START Information provided

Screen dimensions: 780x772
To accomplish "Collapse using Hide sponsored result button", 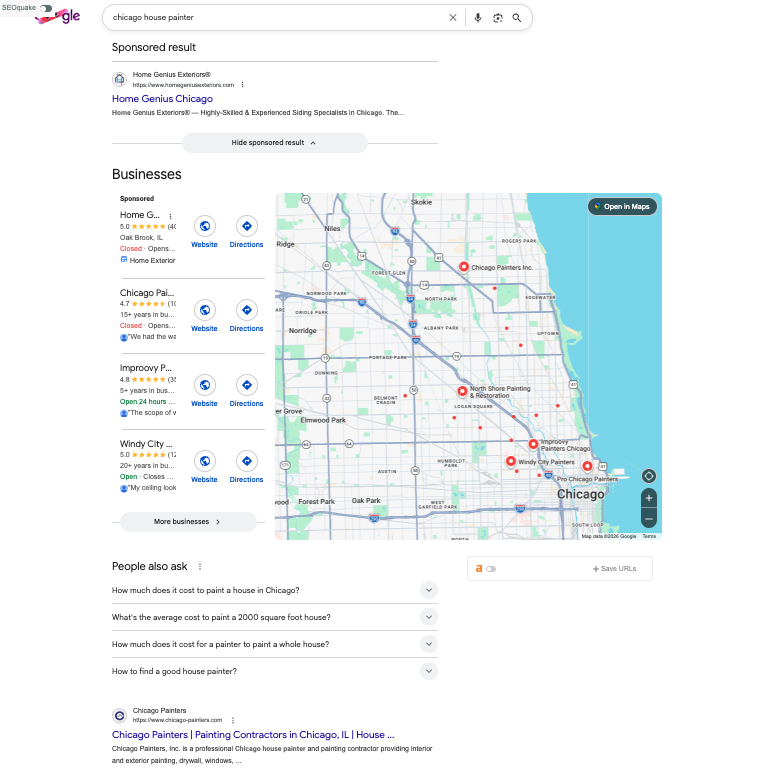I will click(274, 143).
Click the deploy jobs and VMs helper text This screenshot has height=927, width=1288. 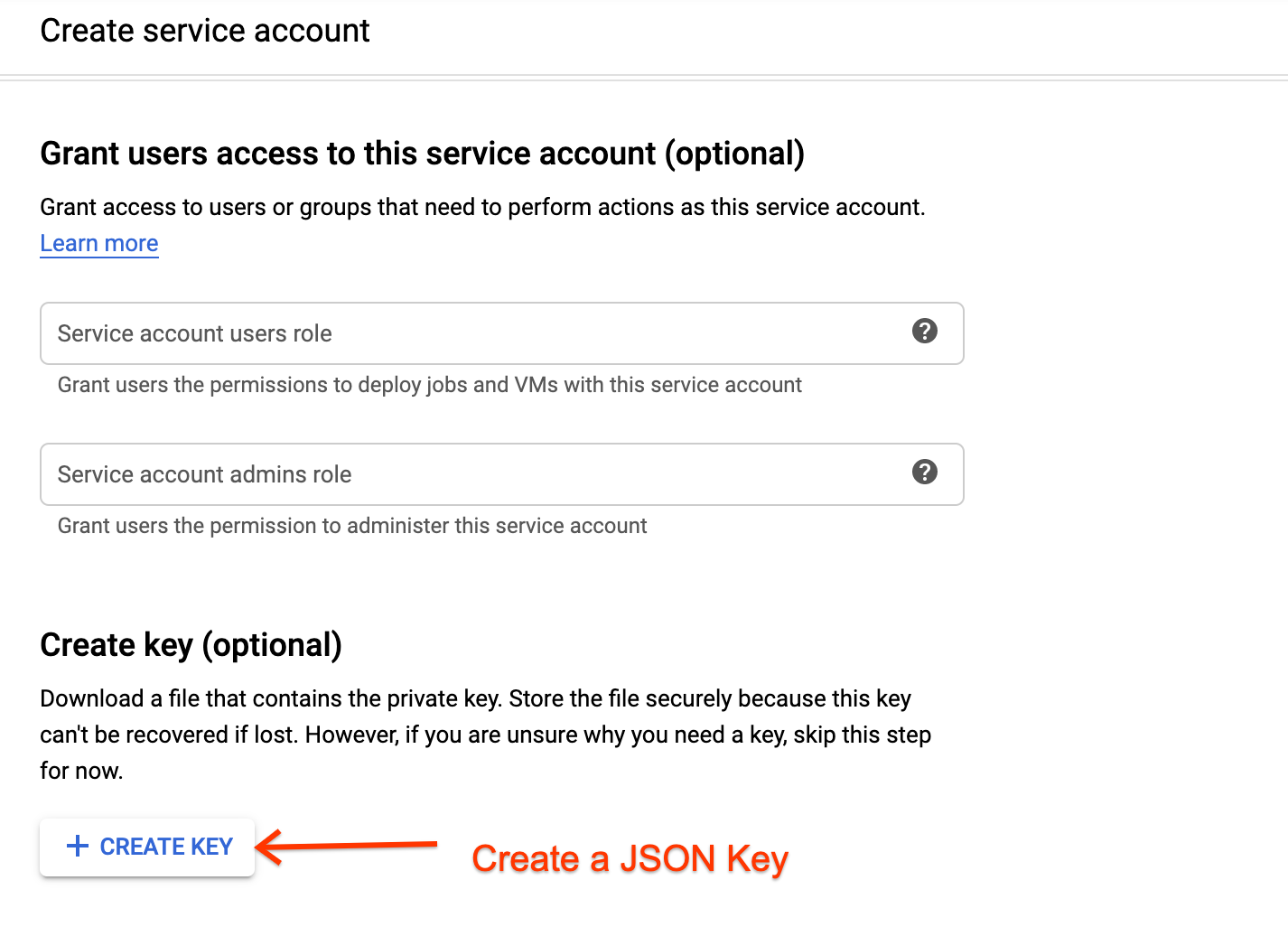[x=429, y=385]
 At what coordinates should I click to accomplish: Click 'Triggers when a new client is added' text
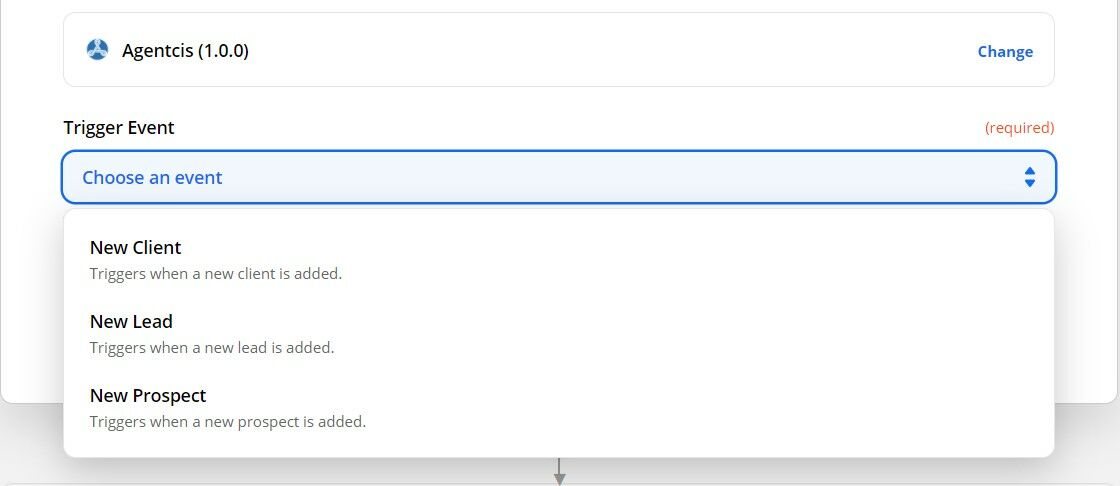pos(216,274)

END Information provided
START Information provided

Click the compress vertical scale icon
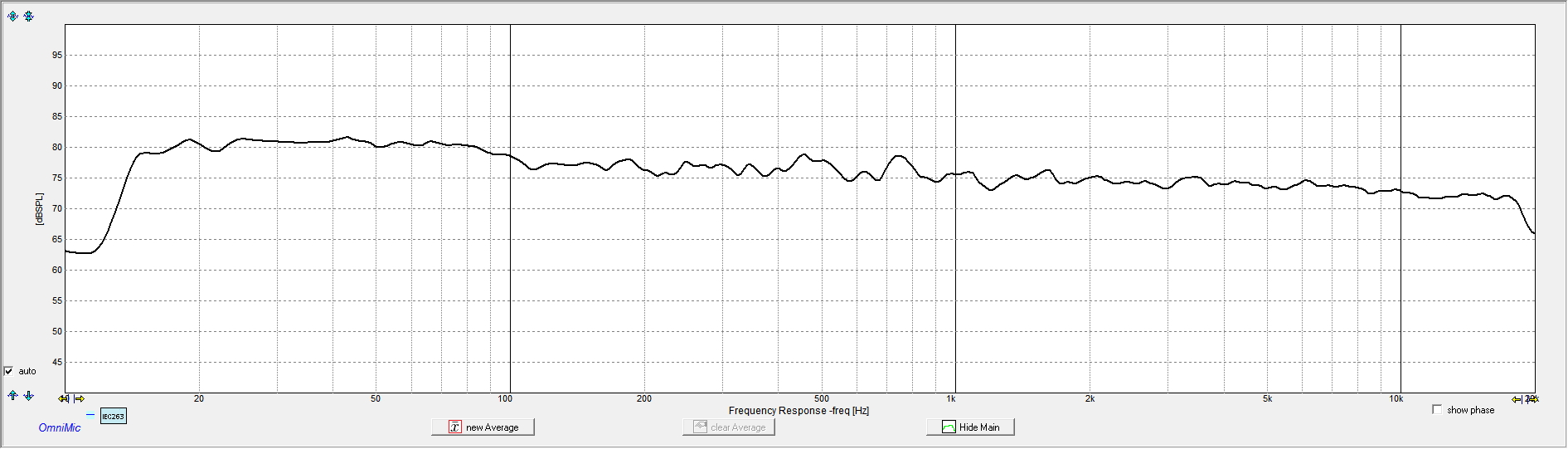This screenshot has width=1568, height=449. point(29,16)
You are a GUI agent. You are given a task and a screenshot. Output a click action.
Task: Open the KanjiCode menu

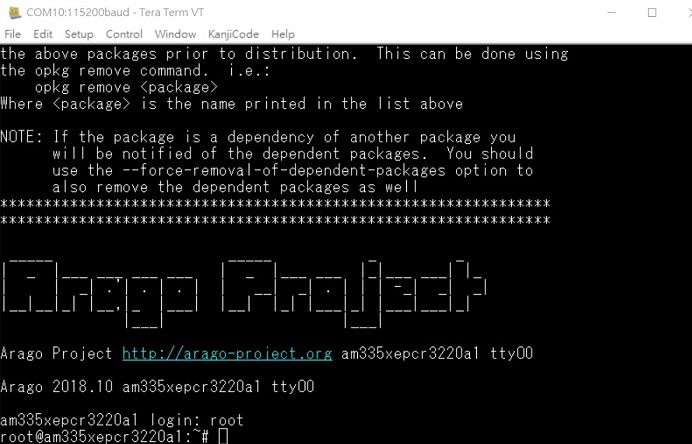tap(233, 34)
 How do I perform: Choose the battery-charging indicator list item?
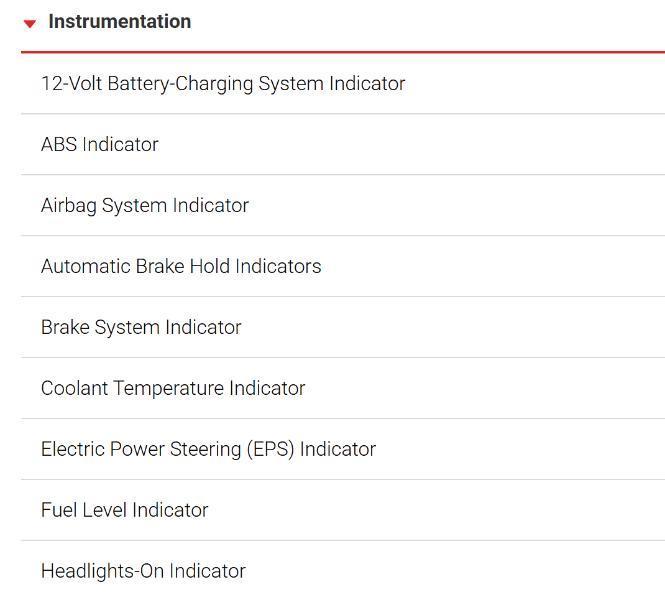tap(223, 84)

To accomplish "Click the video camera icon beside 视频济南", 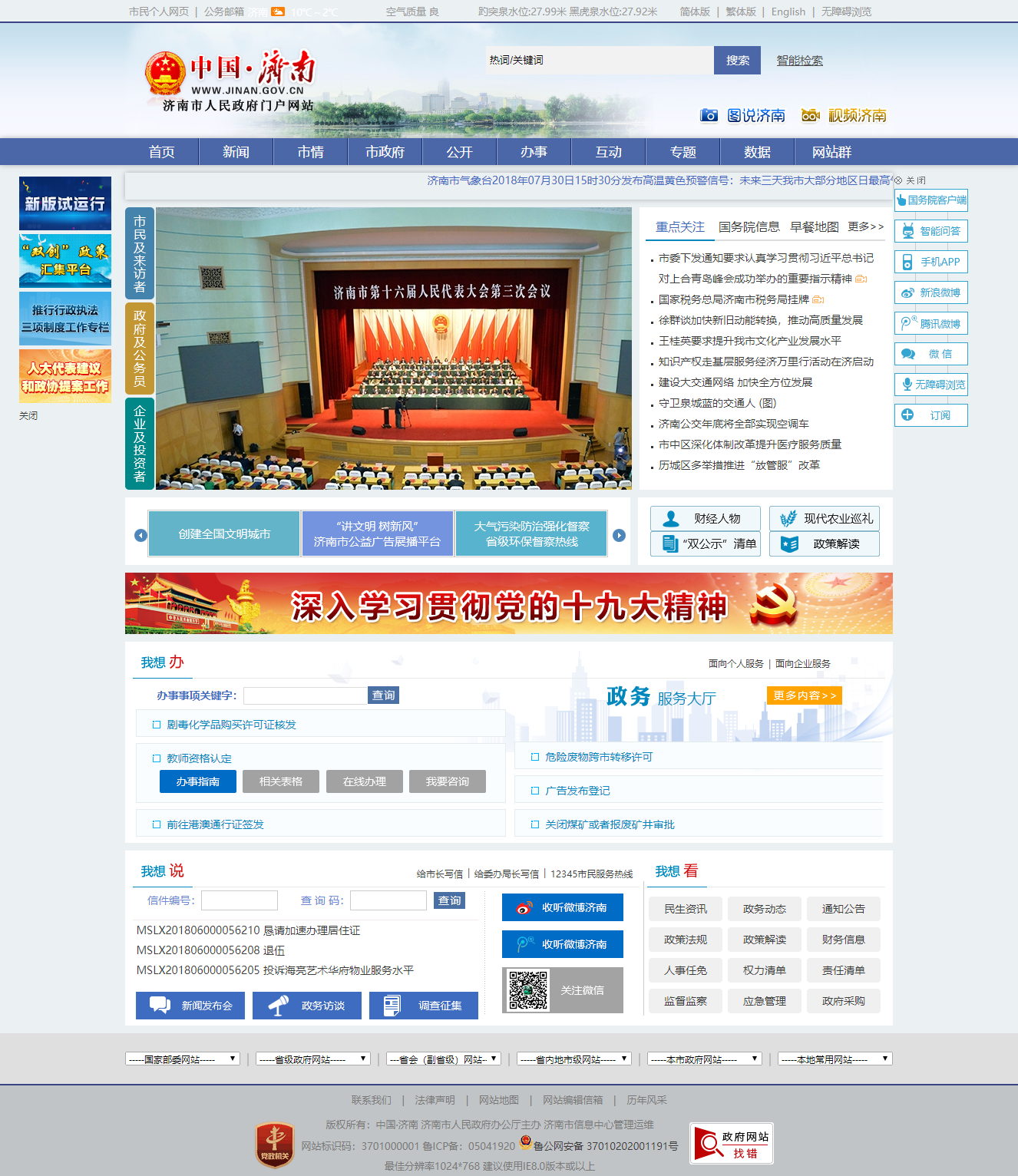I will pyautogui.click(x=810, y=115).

END Information provided
START Information provided

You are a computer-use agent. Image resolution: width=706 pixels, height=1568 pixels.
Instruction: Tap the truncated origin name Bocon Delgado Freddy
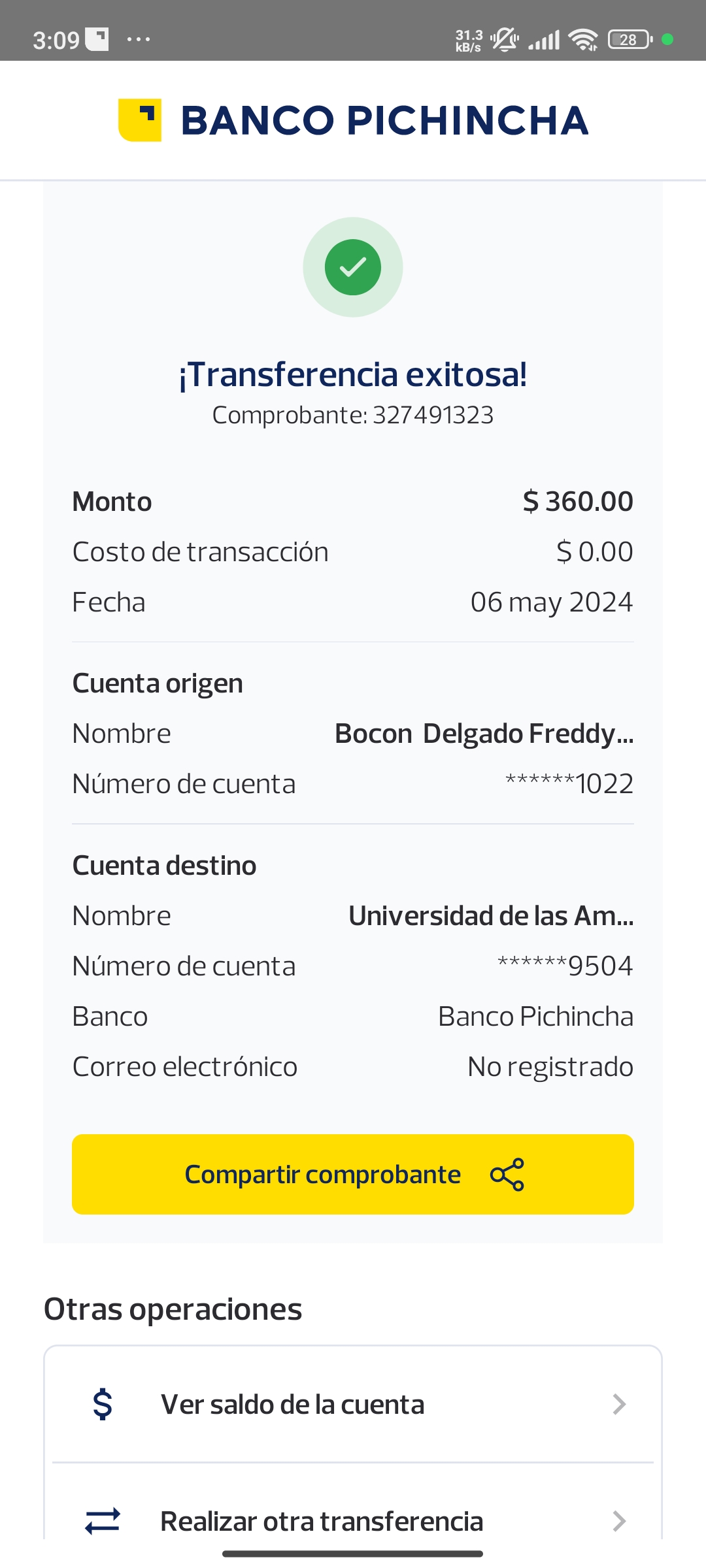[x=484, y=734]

END Information provided

> _What is needed_: Answer with one number only: how many lines in the listing include "agent".

> _Result of this exercise_: 2